In those circumstances, he would become a force to be reckoned with, blossoming in the face of adversity, training as a sage, piercing worlds and slipping through by accident or at will. There were, of course, others who could slip through the worlds as well, but they were not truly a danger and certainly not worthy of lingering concern. He did not fear the Kaguya or the Uchiha on their own. They were simply old powers, unable to stand against him and too frequently lost within their own madness, unable or unwilling to care about worlds outside their own except as they might serve their own purposes. They cared nothing about the injustices or structure of the worlds through which they traipsed. He could destroy them as easily as he could draw breath, crushing them beneath the force of their own arrogance and never give it a second thought.

The boy was a more difficult prospect. He could be selfish, all men could, but more often he saw to the heart, to the truth of things. And, against all odds, versions of that boy had begun to pass into his world and almost always identified him as a threat immediately and always went straight for his throat. Because even that boy was capable of understanding that there are some enemies you reason with and some you must simply hope you're able to destroy before they have the opportunity to destroy you. They were the most violent, feral versions of the boy. The versions ruled by passion and hate, dangerous and violent and free and rarely alone. The Uchiha boy and the lonely monster were frequent companions of these invaders, these interlopers who slid into his world, into his paradise as if it could belong to them, as if they could own it for themselves if only they could wrest it from the grasp of its sole occupant. Those boys, compelled by the demons that dwelled within them, had come perilously close to succeeding in these endeavors more than once. But they were mostly instinct with little reason left to them and while that made them dangerous, it rarely made them clever. He had not lost a battle to them and he did not intend to, but they still had done more damage than he was comfortable with and he still bore scars he owed to that boy and his companions.

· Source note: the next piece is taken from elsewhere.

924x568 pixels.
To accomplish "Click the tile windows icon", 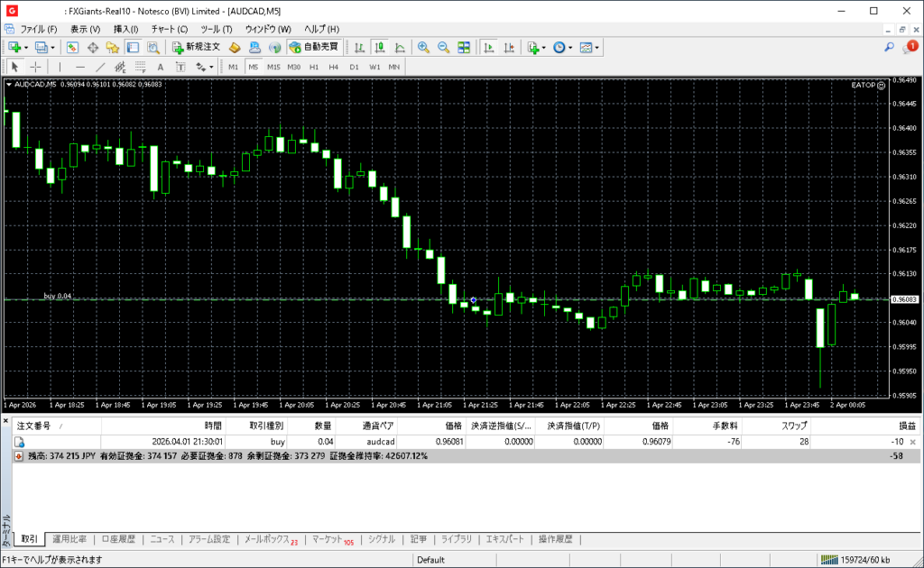I will 464,47.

It was those scars that caused him to reflect upon his situation at length. If these dangerous, feral versions could come so close to victory with little to depend upon besides power and viciousness, what did this say about what versions with a little more finesse and a reason might be capable of? He didn't care for the possibilities such thoughts brought to mind. So he turned his attention back to those other worlds this time with deadly intent. Those worlds seemed so nearly infinite in number, but still he put thought to how he might eliminate them. Snuff the problem out at its root rather than wait for the day some version of that boy would part the veil and decimate everything that made this world perfect and bright and his.

It didn't take long to discover that he could crush the paths that led that boy to him. Destroy them one by one until all that was left of him were weak, happy, doddering old men who lacked the will and passion to seek other worlds. Men who would be satisfied with their lot and never seek to question how or why it had taken the shape it had. He didn't have to banish every world, he just needed to keep the boy from continuing down troublesome paths unfettered. It would take time, so much time, to sort through those lives and find those that might threaten him. But if there was one thing he had in abundance, it was time.

For that's what his world, his brilliant, pristine world was: an existence beyond the reach of time, beyond the touch of men, beyond the reach of mere mortals. No one could be allowed to rob him of this perfect, peaceful place alone at the center of the universe.

No one.

Not even some cheap imitation with his face and form.